Hyperphosphatemic familial tumoral calcinosis (HFTC) is a rare and disabling disorder of
fibroblast growth factor 23 (FGF23) deficiency or resistance. The disorder is manifest by
hyperphosphatemia, inappropriately increased tubular reabsorption of
phosphate and 1,25-dihydroxy-Vitamin D, and ectopic calcifications. HFTC has been associated with autosomal recessive pathogenic variants in: (1) the gene encoding FGF23; (2) GALNT3, which encodes a
protein responsible for FGF23 glycosylation; and (3) KL, the gene encoding KLOTHO, a critical co-receptor for FGF23 signaling. An acquired autoimmune form of hyperphosphatemic
tumoral calcinosis has also been reported. Periarticular
tumoral calcinosis is the primary cause of disability in HFTC, leading to
pain, reduced range-of-motion, and impaired physical function.
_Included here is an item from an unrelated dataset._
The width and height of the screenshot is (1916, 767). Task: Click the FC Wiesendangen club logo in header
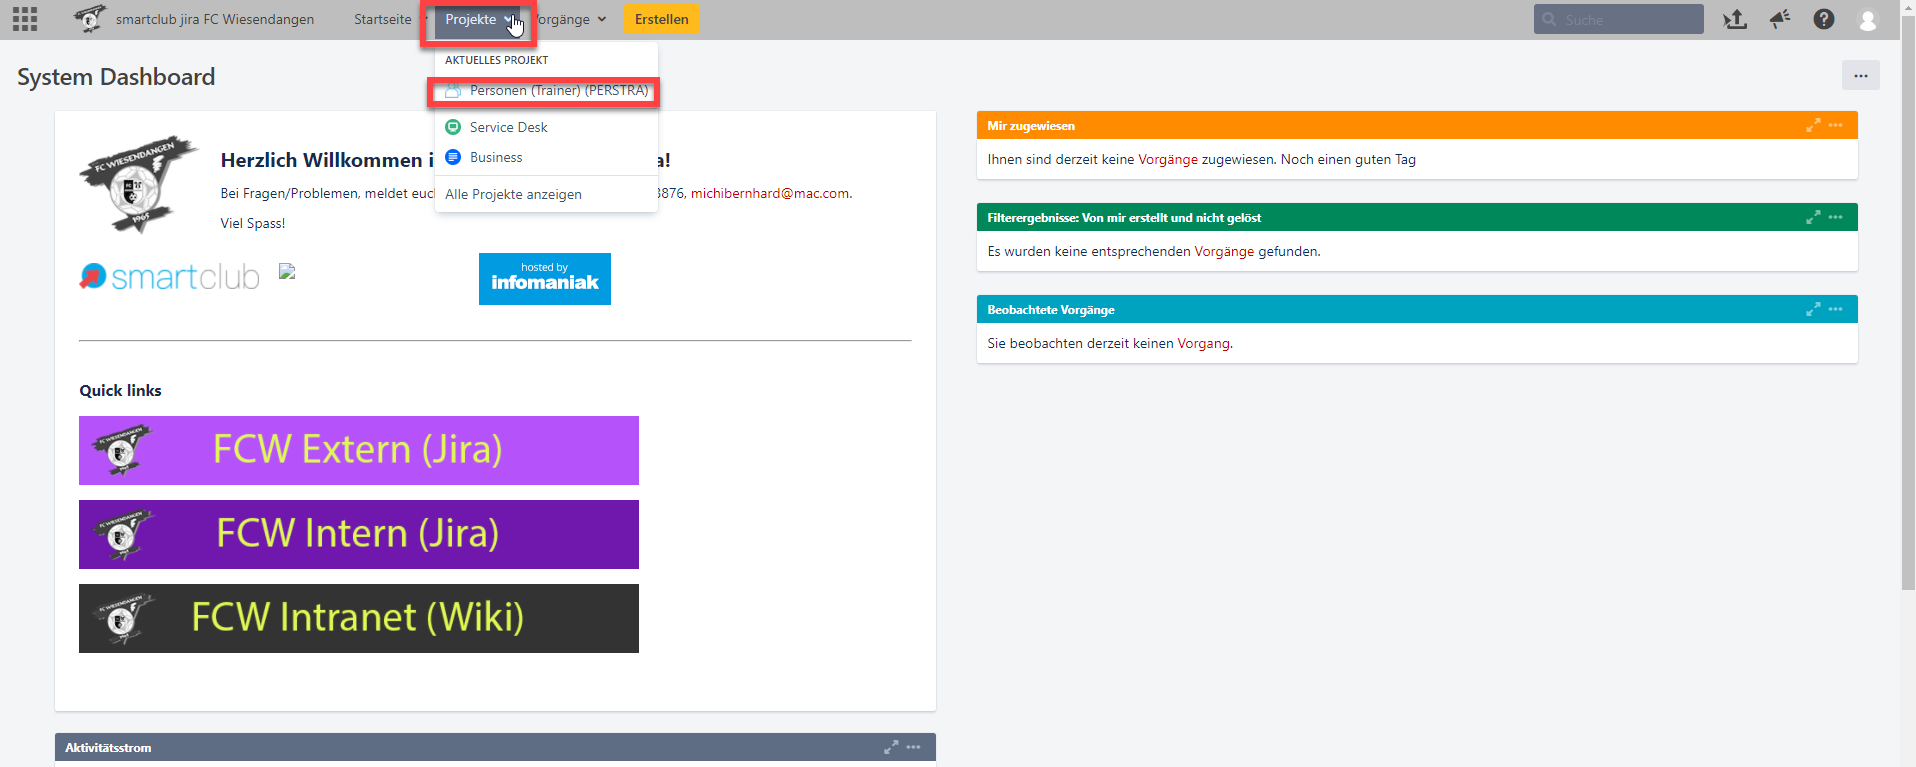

Inflammatory disease is also prominent, including diaphysitis with cortical
hyperostosis. Multiple treatment strategies have attempted to manage blood
phosphate, reduce
pain and
inflammation, and address calcifications and their complications. Unfortunately, efficacy data are limited to case reports and small cohorts, and no clearly effective
therapies have been identified. The purpose of this review is to provide a background on pathogenesis and clinical presentation in HFTC, discuss current approaches to clinical management, and outline critical areas of need for future research.